Epoetin beta

Clinical data
- Pronunciation: /ɛˈpoʊ.ɪtɪn/
- Trade names: Neorecormon, Betapoietin, others
- AHFS/Drugs.com: International Drug Names
- License data: EU EMA: by INN;
- Pregnancy category: AU: B3;
- Routes of administration: Intravenous, subcutaneous
- ATC code: B03XA01 (WHO) ;

Legal status
- Legal status: AU: S4 (Prescription only); EU: Rx-only; In general: ℞ (Prescription only);

Identifiers
- CAS Number: 122312-54-3;
- DrugBank: DB00016;
- ChemSpider: none;
- UNII: 64FS3BFH5W;
- KEGG: D03232;

= Epoetin beta =

Recombinant erythropoietin

Epoetin beta (INN), sold under the brand name Neorecormon among others, is a synthetic, recombinant form of erythropoietin, a protein that promotes the production of red blood cells. It is an erythropoiesis-stimulating agent (ESA) that is used to treat anemia, commonly associated with chronic kidney failure and cancer chemotherapy.

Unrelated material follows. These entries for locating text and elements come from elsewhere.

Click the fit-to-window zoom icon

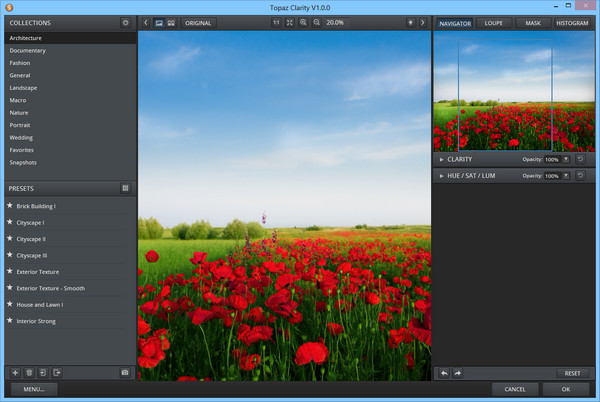[x=290, y=22]
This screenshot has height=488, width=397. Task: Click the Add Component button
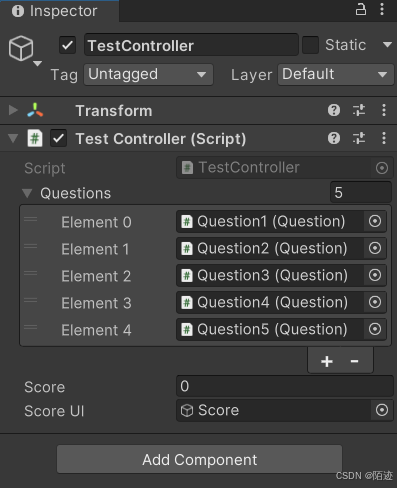[199, 460]
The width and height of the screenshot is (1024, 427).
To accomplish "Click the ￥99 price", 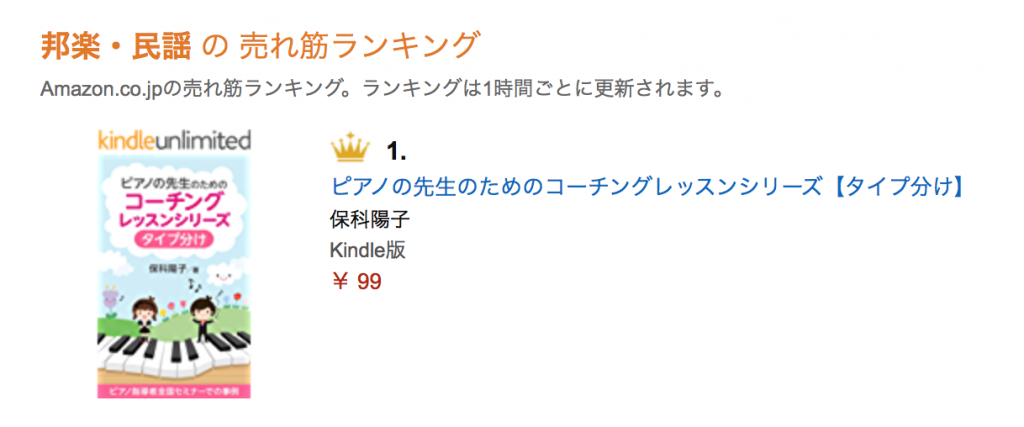I will click(x=356, y=282).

It is on the World Health Organization's List of Essential Medicines.

==Chemistry==
Epoetin beta is a recombinant form of human erythropoietin which is produced in Chinese hamster ovary cells. It has the same protein sequence as natural human erythropoietin, being composed of 165 amino acids with about 30 KDa molecular weight.

==History==
Erythropoietin (EPO) is a hormone produced in the kidneys. The existence of this hormone has been known since 1906, when scientists first started isolating it, and since the 1980s, a recombinant version of the hormone has been available for use in medical treatment.